WATANI International
1 August 2010
Reports released by international and domestic organisations have shown Egypt to be among the top corrupt nations on earth. However shocking this may sound, bribing civil servants has become the norm in Egypt. In its Global Corruption report 2009, Transparency International attributes Egypt’s limited ability to fight corruption to the lack or outright absence of accountability of public executives, the limited freedom of access to information, and inefficient tools to monitor budget allocations. As for the public sector, it is riddled with corruption given the plethora of loopholes in the regulations that govern it.
Inferior salaries
Nabil Helmy, former dean of Zagazig University’s law school and member of the National Council for Human Rights, argues that the low salaries of public employees are a major factor behind rampant corruption. “Something should be urgently done,” he told Watani. “A bill reconsidering wages and salaries should be passed. Legislation should be modified to allow managers to instantly dismiss employees caught in corruptive practices. Right now, penalising someone implicated in corruption requires lengthy, complicated procedures. Accountability is severely hampered.”
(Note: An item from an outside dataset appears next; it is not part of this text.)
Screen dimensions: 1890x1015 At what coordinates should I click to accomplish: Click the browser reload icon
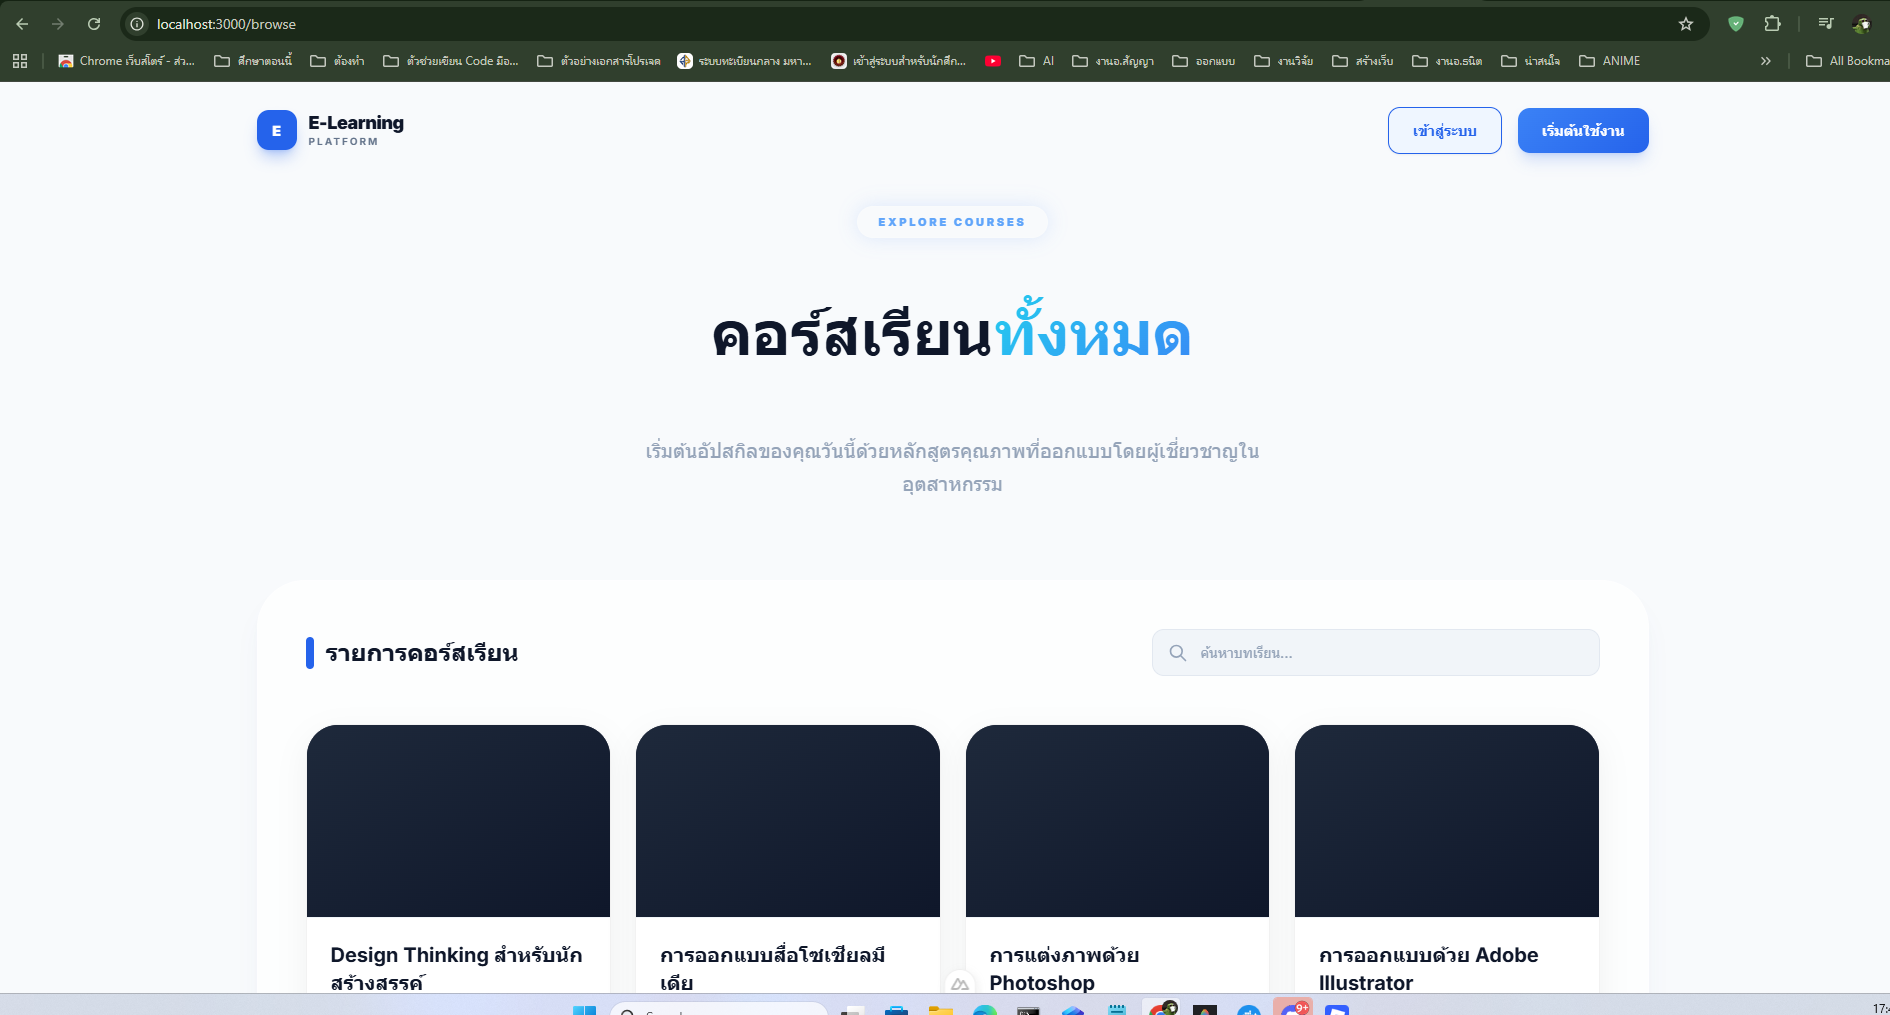(94, 24)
Dr Helmy stresses the significance of wider e-government in fighting corruption. When government services are provided via the Internet, he explains, there is little room for corruptive practices since direct interaction between government employees and the public is reduced to a minimum.
Lenient monitoring
“Corruption is augmented by leniency on the part of monitoring agencies,” Hamdy Abdel Azim, former head of the Sadat Academy says. “More often than not, these agencies take their time just to initiate investigation in corruption claims, then conduct the investigation at a leisurely pace. Further compounding the situation are high inflation rates and low salaries. Employees claim they have no option but to take bribes in order to make ends meet.”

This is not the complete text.